PSoC5 bare metal

Structure   (Top)   PSoC5 bare metal
This tutorial has two purposes
a) demostrate bringing up an ARM microcontroller from bare metal.
b) Creating a basic open-source toolset for the PSoC microcontroller from Cypress.

The code for these can be found on github: (external link)
Various programming tools can be found under (external link)

General Bare Metal Requirements

To work with baremetal one needs to understand:
  • the system's memory map - ie address/size ROM and RAM
  • size of heap and stack needed
  • how the compiler/assembler/linker decide what code and data goes where
  • how to bring up the system from reset
  • how to handle interrupts/exceptions

Requirements for GCC
  • GCC ARM cross compiler for Cortex M3 (thumb instruction set).
  • gcc linker script (gcc.ld)
  • bare metal GCC startup file (startup_ARMCM3.S)
  • test program to compile

One typically also needs:
  • libc or equivalent
  • system specific startup code

System Requirements

This tutorial and the PSoC environment was developed under OS X, however it is intended to work under Linux as well.
For the PSoC side of things I used the CY8CKIT-050 PSoC 5LP Development Kit (external link). In general any PSoC5 ARM-based development kit should be fine - however the programming software I've written relies on the onboard FX2LP USB interface chip to program the PSoC. (Note PSoCs earlier than the 5 series used different microcontrollers).

GCC Compiler

Any GCC compiler that generates ARM thumb instructions should work. The differences are typically in the linker scripts and support libraries and we're supplying our own.
The compiler I used was downloaded from: (external link)


The first thing we need to do is tell the gcc linker about the above information
gcc.ld contains both general and device specific linker instructions.

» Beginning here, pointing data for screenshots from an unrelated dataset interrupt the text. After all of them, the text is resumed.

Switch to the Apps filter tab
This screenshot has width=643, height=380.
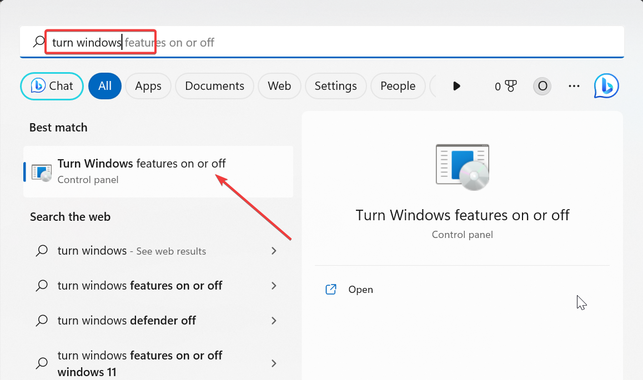tap(148, 86)
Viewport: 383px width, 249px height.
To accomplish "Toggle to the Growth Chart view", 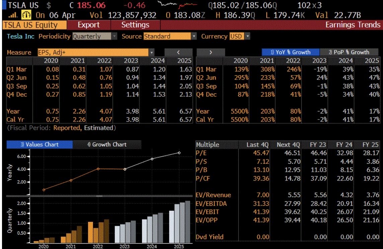I will point(107,145).
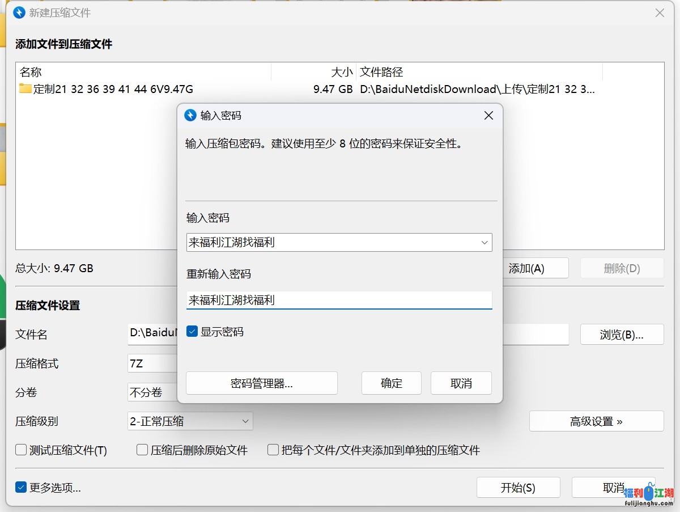
Task: Enable 测试压缩文件(T) option
Action: [x=19, y=450]
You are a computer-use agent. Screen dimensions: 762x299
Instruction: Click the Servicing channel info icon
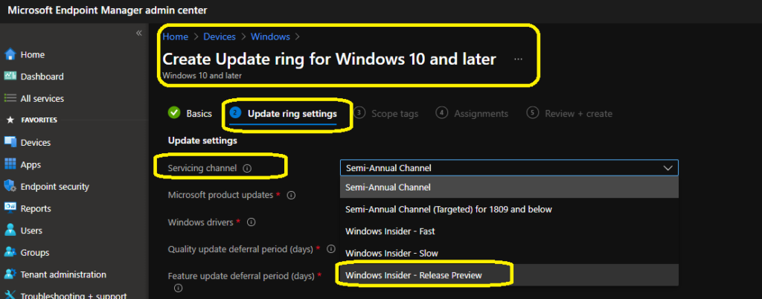coord(247,169)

The attached gcc.ld is a simplified linker script that I put together. It should be fine for most embedded C programs. As a pragmatic, usable, teaching tool it deliberately omits the additional complexities introduced by C++, exceptions, debugger information etc.

Stack and Heap

The stack and heap sizes are explicitly set by two variables in our linker script. Note that being very low level variables that could be exposed in the same namespace as the main C program they are prefixed by double underscore.
Alternative schemes may create output sections for the compiler for heap/stack. These slightly increase the on-disk ELF executable size (not the bin file size) but allow extra checking of stack space usage etc.
The heap grows up from the end of used RAM (__etext) and the stack grows down, normally from the top of RAM.
The calculations at the end of the linker script perform a basic check that the expected heap size doesn't overlap the expected stack size. Note that this checks the theoretical calculations only, nothing enforces this.

Linker Background

There are plenty of explanations about the gnu linker on the net. In summary - a program uses roughly the following types ("sections") of memory:
  • text - read only program code - ROM
  • data - variables with initial non-zero values - RAM
  • bss - variables with initial value of zero - RAM
  • rodata - read only data - ROM
  • heap - runtime dynamic allocation (from heap) - RAM
  • stack - runtime dynamic allocation (from stack) - RAM

where ROM implies not just (EP)ROM technology but equivalent primarily read-only storage eg Flash.

All of this information finds its way into the ELF file (and can be explored as shown later). Ultimately however there is just ROM and RAM so the above sections reduce in a bare metal binary file to user code plus code to initialise RAM contents appropriately (eg by copying data from ROM to RAM).

The linker script below defines two types of memory "FLASH" (ie ROM) being read only and executable "rx" starting at address 0 and 256K long and 64K RAM unusually centred on address 0x20000000 (hence the 32K subtraction).
Unfortunately the linker does not let us use constants for ORIGIN and LENGTH calculations so the RAM size (0x10000) has to be used explicitly multiple times.
Side: Some development systems seem to remove heap and stack from the "RAM" section (ie by reducing LENGTH by these two sizes). There are pros and cons so I've just kept things simple.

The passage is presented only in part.